Para o presidente, esta determinação é superior às das restantes localidades, pois por melhores condições que tivessem, os rapazes de Monte Godel não deixavam de querer mais e melhor para a aldeia. “Nós sem condições mostramos que juntos conseguimos ir mais além”.
São estes valores que o dirigente quer incutir nos seus colegas de equipa, embora a idade e o lugar onde cresceram sejam pequenas muralhas que dificultam a compreensão. “Têm de experienciar para perceber”, confessa o presidente do clube, que entende que são “o conjunto de experiências, sensações, motivações que tentamos transmitir”, no fundo, “o porquê de haver algo especial” em Monte Godel.
Memórias do passado e do presente
Na sede guardam-se as memórias do que por lá passou. Numa parede recheada de cartazes da mítica festa de Monte Godel – alguns com dizeres muito à frente, adequados à revolução do 25 de abril, para o ritmo de vida aldeã, recorda com saudade Carlos -, estão uma série de medalhas e troféus conquistados pelo rancho folclórico, mas, numa esquina do salão, há uma prateleira dedicada apenas ao futsal, que está a arrebentar pelas costuras.
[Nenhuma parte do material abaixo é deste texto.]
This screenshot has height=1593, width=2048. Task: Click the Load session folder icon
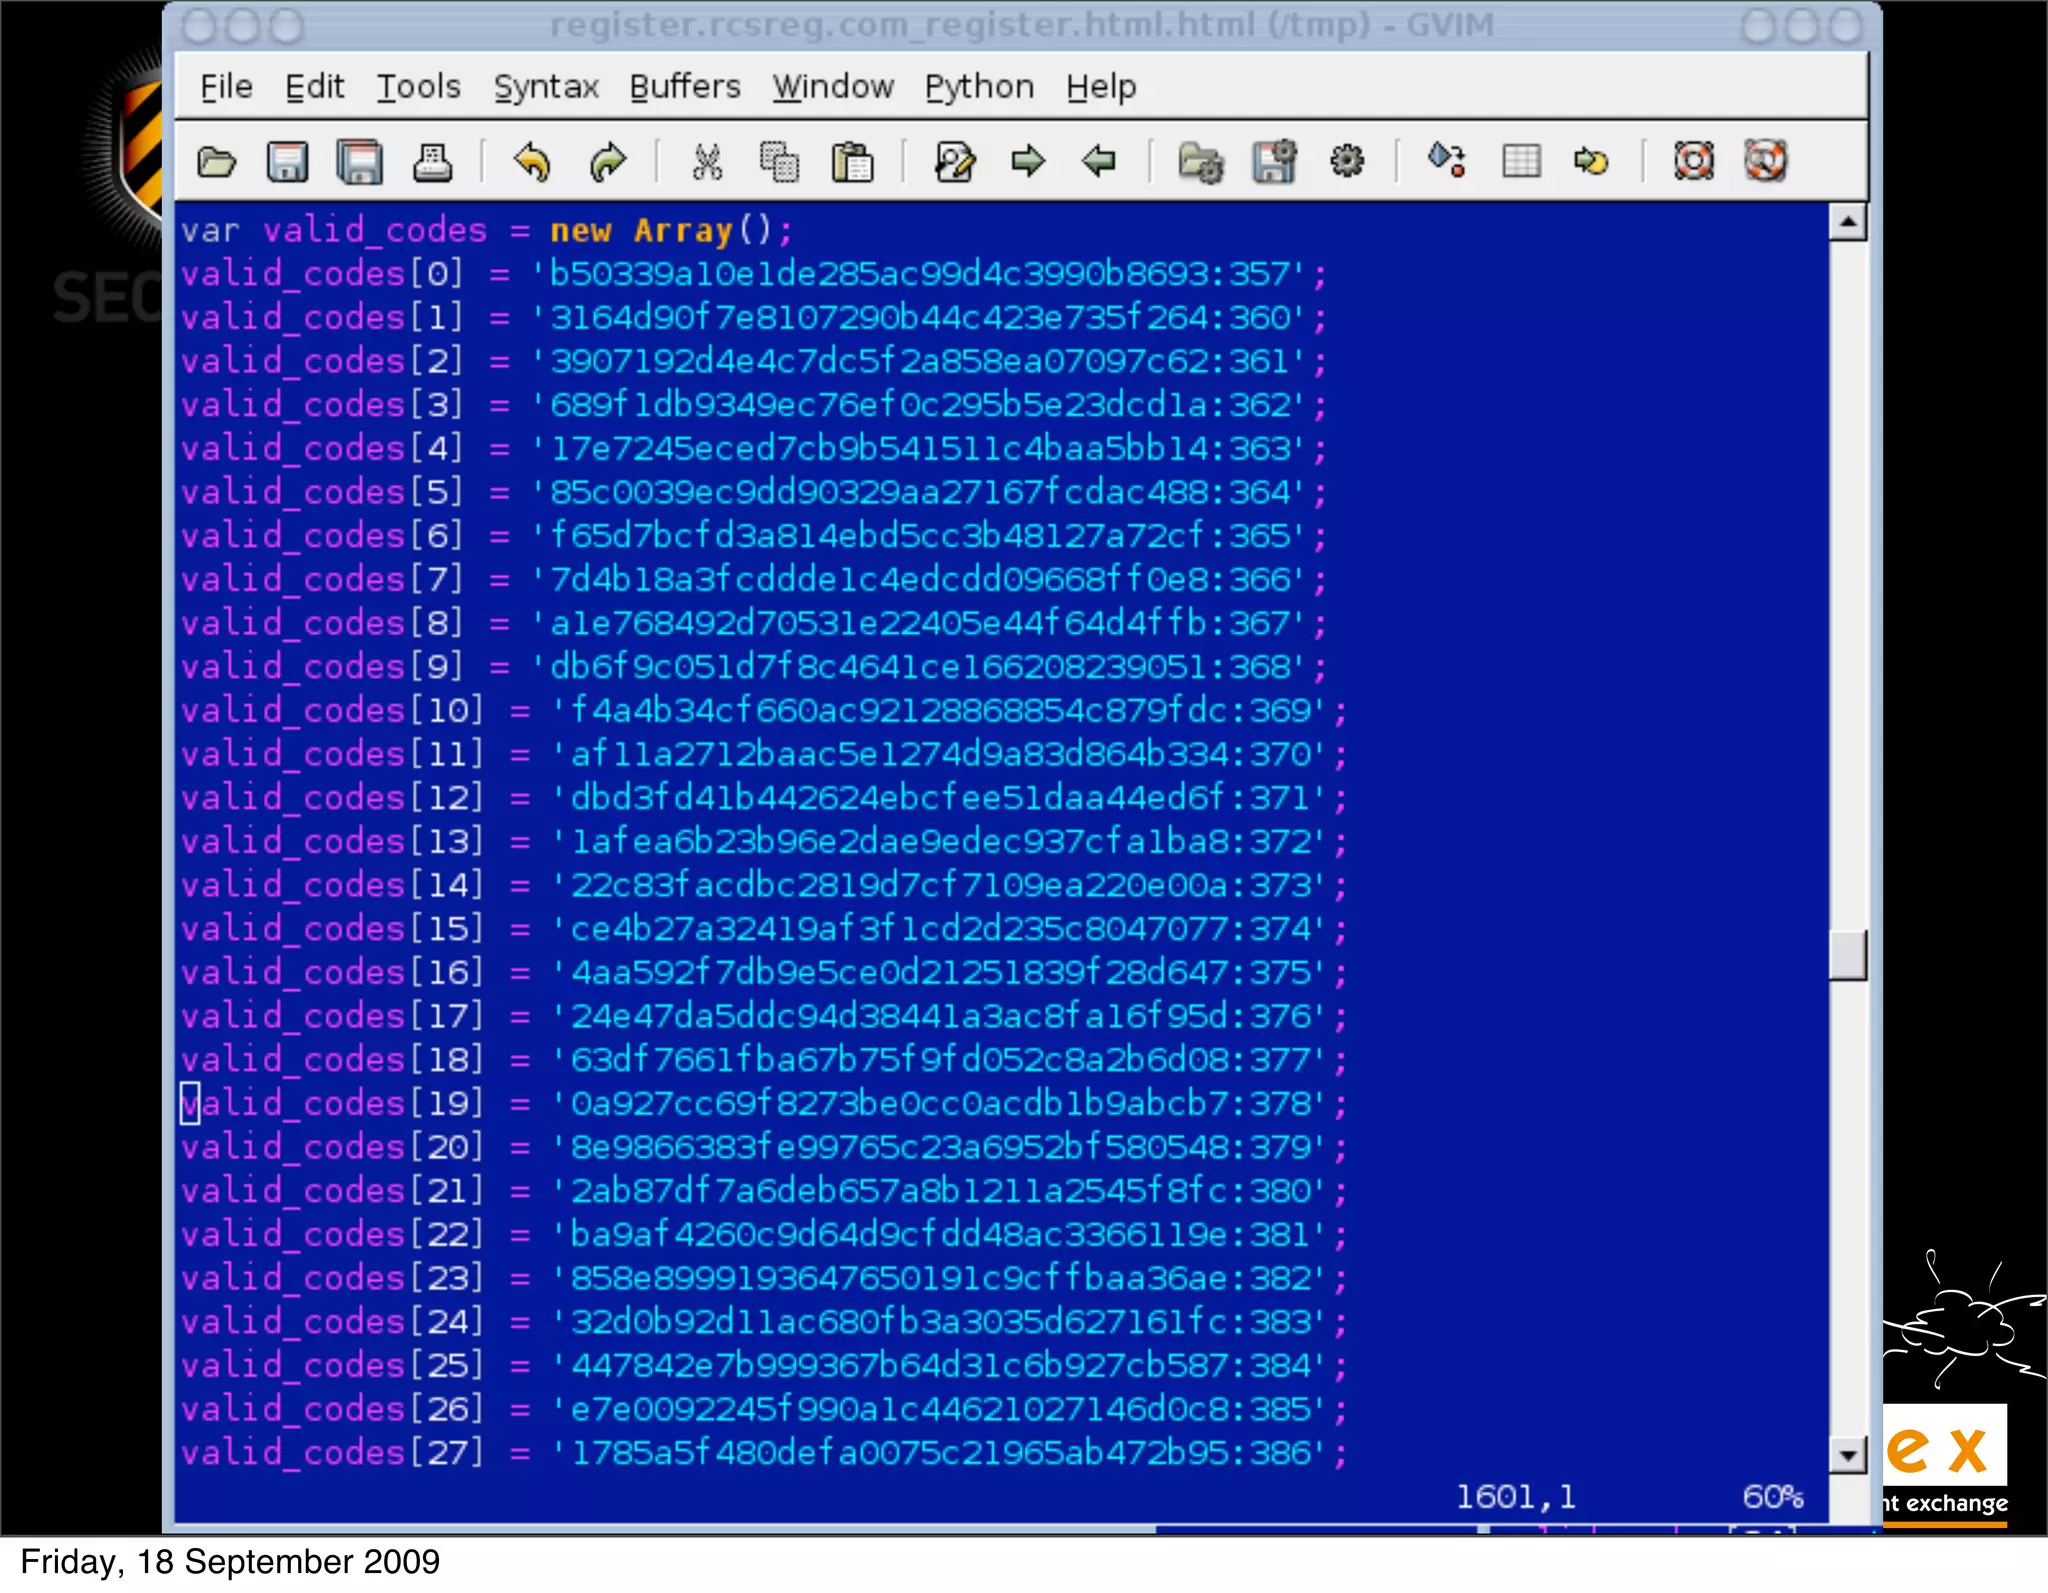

Noutra sala, conhecida apenas por aqueles que andam frequentemente no clube, o jovem líder mostra as restantes taças que venceu com esta equipa constituída sempre por uma mistura de velhas e novas caras. Num caixote perdido no chão, encontram-se camisolas da equipa de atletismo que Fábio decidiu criar quando simplesmente viu um grupo que tinha o hábito de correr perto de Monte Godel.
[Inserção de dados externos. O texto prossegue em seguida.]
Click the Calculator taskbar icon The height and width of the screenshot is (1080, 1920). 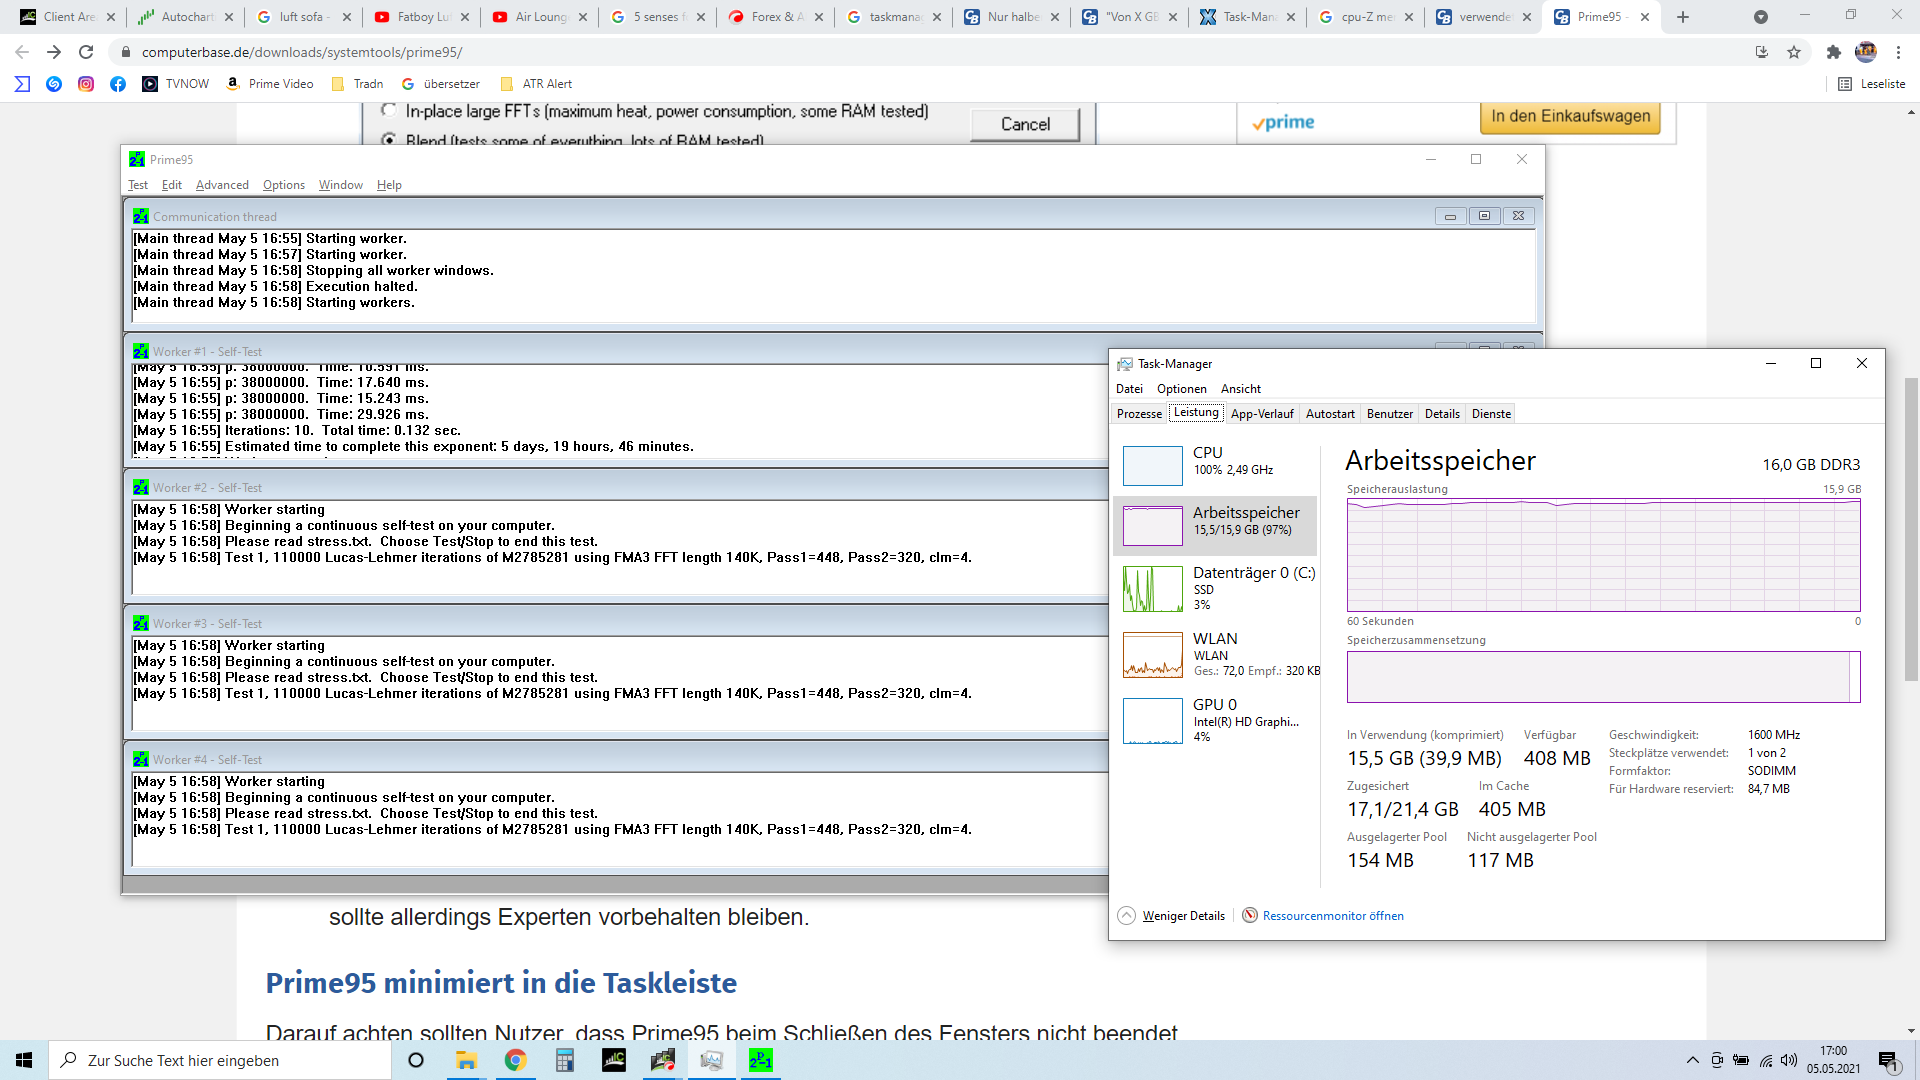(x=565, y=1060)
Esta é a prova de que numa pequena aldeia cabe muita ambição e muita história. Nos antepassados dos Reis, como conta o pai, esta família foi das primeiras a habitar Monte Godel. No século XIII, o “Adão” da família Reis era militar condecorado e vereador da câmara de Mafra, estando encarregue de receber os dízimos do povo. Agora, oitocentos anos depois, o presente e o futuro da aldeia continua nas mãos de um militar, o Fábio, que não desiste de carimbar Monte Godel no mapa e na vida das pessoas.